Tang Nah is a liberal. A typical Shanghai bourgeois. A stylish-looking man, above average in height, a pair of single-lid eyes, long straight nose and sensuous mouth. He is well educated and an expert in Western literature. Among his favorite novels is
Lady Chatterley's Lover.
He drinks tea and speaks English at parties in front of pretty women. On opening night his face is neatly shaved and his hair smoothly combed to the back. He is in an excellent mood. He enters the theater and walks to his seat, into the web of passion. Later on he is criticized for having an unrealistic mind, for his need to live in a fantasy world, and for being a weak man who lets emotion drive his life. But he is already in it when he enters the dark space where she is to appear, to present herself as an illusion.

It is right here, on this night, the first sight, already nothing is real. Her makeup, her hair, her costume, the little picture house. The fantasy itself. She is his Lady Chatterley.

***

Each night, she relies on her role to carry her up high.

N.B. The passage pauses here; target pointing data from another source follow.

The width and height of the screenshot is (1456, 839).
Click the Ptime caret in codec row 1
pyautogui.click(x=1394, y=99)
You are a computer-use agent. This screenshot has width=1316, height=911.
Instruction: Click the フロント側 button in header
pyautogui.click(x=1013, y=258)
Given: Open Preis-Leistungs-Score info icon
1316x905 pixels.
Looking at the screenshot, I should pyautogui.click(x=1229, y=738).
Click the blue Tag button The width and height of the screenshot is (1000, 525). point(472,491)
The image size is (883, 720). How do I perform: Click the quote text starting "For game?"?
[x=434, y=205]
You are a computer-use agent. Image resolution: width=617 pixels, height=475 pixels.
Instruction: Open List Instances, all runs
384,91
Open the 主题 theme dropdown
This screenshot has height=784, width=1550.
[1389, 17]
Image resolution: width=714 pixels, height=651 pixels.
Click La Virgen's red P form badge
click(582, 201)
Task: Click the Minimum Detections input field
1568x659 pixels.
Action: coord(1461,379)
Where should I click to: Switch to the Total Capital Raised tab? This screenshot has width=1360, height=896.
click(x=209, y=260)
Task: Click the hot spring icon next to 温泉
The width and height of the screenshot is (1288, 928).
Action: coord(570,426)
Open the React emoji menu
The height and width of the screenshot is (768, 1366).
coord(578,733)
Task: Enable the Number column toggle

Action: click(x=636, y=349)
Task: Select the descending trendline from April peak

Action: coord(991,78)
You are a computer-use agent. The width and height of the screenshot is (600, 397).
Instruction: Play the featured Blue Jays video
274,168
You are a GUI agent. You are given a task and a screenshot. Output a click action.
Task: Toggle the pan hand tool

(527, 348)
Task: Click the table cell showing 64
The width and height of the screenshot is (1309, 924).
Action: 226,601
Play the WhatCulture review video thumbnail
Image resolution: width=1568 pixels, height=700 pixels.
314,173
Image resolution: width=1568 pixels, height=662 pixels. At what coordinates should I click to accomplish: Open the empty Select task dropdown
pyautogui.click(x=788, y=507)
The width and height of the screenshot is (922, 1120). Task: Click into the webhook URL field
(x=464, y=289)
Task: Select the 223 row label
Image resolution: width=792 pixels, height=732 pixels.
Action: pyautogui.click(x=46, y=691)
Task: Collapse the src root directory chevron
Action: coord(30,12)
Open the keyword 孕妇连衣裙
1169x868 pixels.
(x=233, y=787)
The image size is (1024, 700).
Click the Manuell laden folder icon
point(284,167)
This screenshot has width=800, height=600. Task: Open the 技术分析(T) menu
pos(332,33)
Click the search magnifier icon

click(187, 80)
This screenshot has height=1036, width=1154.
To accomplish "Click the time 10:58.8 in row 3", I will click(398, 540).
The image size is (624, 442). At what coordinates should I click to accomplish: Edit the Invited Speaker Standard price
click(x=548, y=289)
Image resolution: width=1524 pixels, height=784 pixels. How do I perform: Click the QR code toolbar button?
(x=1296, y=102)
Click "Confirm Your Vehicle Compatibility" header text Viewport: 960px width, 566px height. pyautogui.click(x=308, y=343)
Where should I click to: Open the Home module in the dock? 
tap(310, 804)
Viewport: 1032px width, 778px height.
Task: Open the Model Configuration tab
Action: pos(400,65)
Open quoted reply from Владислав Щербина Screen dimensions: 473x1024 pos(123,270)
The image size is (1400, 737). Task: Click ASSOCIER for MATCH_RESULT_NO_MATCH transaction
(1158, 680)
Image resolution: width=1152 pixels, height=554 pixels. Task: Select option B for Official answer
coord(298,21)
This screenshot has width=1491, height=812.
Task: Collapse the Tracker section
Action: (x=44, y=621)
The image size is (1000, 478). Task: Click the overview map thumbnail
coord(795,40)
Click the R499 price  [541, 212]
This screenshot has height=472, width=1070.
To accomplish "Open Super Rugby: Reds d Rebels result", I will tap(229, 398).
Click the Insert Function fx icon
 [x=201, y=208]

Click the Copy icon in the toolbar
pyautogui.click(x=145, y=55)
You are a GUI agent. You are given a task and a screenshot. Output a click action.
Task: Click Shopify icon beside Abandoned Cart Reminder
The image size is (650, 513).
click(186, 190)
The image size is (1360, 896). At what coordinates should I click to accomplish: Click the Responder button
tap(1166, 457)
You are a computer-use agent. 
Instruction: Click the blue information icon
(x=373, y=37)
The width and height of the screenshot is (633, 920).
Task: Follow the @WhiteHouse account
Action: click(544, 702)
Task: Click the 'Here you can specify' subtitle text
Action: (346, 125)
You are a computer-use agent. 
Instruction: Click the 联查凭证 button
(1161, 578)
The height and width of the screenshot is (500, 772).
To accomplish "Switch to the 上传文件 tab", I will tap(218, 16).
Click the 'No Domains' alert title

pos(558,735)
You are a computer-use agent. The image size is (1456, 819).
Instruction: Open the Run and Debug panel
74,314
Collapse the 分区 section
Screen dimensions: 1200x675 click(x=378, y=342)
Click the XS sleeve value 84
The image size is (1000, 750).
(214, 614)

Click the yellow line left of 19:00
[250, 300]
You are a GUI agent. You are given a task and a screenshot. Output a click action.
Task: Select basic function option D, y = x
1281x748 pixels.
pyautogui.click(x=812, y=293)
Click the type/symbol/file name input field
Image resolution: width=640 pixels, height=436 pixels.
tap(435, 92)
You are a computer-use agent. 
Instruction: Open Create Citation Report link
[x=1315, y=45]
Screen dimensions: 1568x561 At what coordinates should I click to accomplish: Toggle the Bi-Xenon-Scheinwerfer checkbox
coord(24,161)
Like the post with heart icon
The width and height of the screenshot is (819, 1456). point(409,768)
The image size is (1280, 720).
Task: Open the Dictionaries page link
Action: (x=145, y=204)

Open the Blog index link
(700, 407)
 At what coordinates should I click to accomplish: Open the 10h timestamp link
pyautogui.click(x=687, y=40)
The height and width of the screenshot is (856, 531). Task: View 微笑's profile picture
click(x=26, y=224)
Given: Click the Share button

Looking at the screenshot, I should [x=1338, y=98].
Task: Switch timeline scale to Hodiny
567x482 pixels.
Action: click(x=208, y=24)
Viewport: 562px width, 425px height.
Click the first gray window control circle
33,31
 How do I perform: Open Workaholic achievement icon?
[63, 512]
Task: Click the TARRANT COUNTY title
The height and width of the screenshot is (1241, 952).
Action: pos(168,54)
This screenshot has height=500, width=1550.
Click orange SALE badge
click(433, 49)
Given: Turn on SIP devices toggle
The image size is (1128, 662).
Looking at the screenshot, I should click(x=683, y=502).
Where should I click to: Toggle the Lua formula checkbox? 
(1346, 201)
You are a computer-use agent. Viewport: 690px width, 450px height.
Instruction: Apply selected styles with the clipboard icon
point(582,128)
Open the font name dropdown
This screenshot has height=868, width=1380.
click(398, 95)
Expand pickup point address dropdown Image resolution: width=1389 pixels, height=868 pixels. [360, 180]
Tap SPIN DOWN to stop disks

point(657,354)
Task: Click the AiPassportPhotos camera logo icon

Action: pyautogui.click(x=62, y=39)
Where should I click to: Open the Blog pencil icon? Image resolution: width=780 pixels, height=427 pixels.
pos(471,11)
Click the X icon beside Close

Lan Ping-Nora leans herself against Dan's chest, against the man who twenty-five years later she will throw into prison for having rejected her. But now she feels his heartbeat, his body heat. She feels strangely in love, touched by her own passion. The characters speak their lines. She tears herself away from Dan. He grabs her. She struggles, pushes him, giving him a chance to tame her. He comes back, locking her arms behind her, bending her toward the floor. They strike a final pose. Her hair falls back, her breasts pressing against Dan. She sees his sweat melt his makeup and feels his breath hit her lips.

A Doll's House
becomes the talk of Shanghai. The talk of 1935. Lan Ping rides her fame and begins her move toward the movie industry. Yet she finds herself unwelcome. It is another circle and another gang. To break in she realizes that she has to start from square one. During the day, she looks for opportunities in film, at night she continues to play Nora. Her audience grows, and the government feels threatened by the play's political impact. One month later, Zhang Min is ordered by the Department of the Censorship to remove the political element from the show. When he leads the troupe in protest, the government shuts down the play.